To describe the clinical characteristics of patients with neuroimmune diseases presenting with ophthalmological symptoms. To analyze the time to diagnosis, factors associated with diagnostic and treatment delay and the frequency of initial misdiagnoses. 

Myasthenia gravis(MG) and demyelinating diseases can present with visual symptoms. Early detection is key to an adequate diagnosis and therefore improve neurological prognosis. However, barriers to initial care are not clearly defined.

 A descriptive, retrospective cohort study of the last 412 consultations of patients older than 18 years diagnosed with ocular MG, multiple sclerosis(MS), neuromyelitis optica spectrum disorder(NMOSD), and anti-MOG antibody disease(MOGAD) whose intial presentation was with ophthalmologic symptoms.

75 patients were included; 41(54.7%) with demyelinating diseases and 34(45.3%) with MG. 

Patients with demyelinating diseases and bilateral optic neuritis had a longer diagnostic delay compared to those with unilateral presentation (median 12.5 days[IQR 18.25] vs. 5 days[IQR 7], p=0.04).

A significant difference in diagnostic delay was observed when the first consultation was neurology vs. ophthalmology (median days, 3[IQR 3.5] vs. 4[IQR 5], p=0.024).

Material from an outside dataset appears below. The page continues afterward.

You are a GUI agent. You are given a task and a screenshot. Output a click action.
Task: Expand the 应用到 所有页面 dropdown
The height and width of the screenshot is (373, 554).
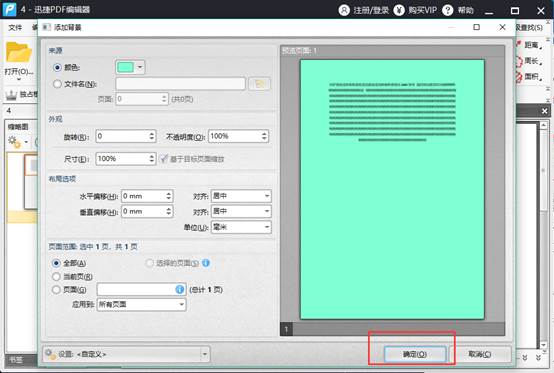click(x=141, y=304)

In patients with MG, Acetylcholine Receptor Antibody testing was requested earlier when the initial symptom was ptosis than in those without this symptom (median days, 21 [IQR 32] vs. 150 [IQR 142], p=0.02). 33% (n=25) of patients had an initial misdiagnosis, with no significant differences between specialties. However, those with a prior ophthalmologic history had a higher rate of misdiagnosis (50% vs. 23.4%; p=0.03).

Finally, there was a significant negative correlation between the year of symptom onset and diagnostic delay(r=–0.46; p<0.001), indicating a shorter time to diagnosis in more recent years.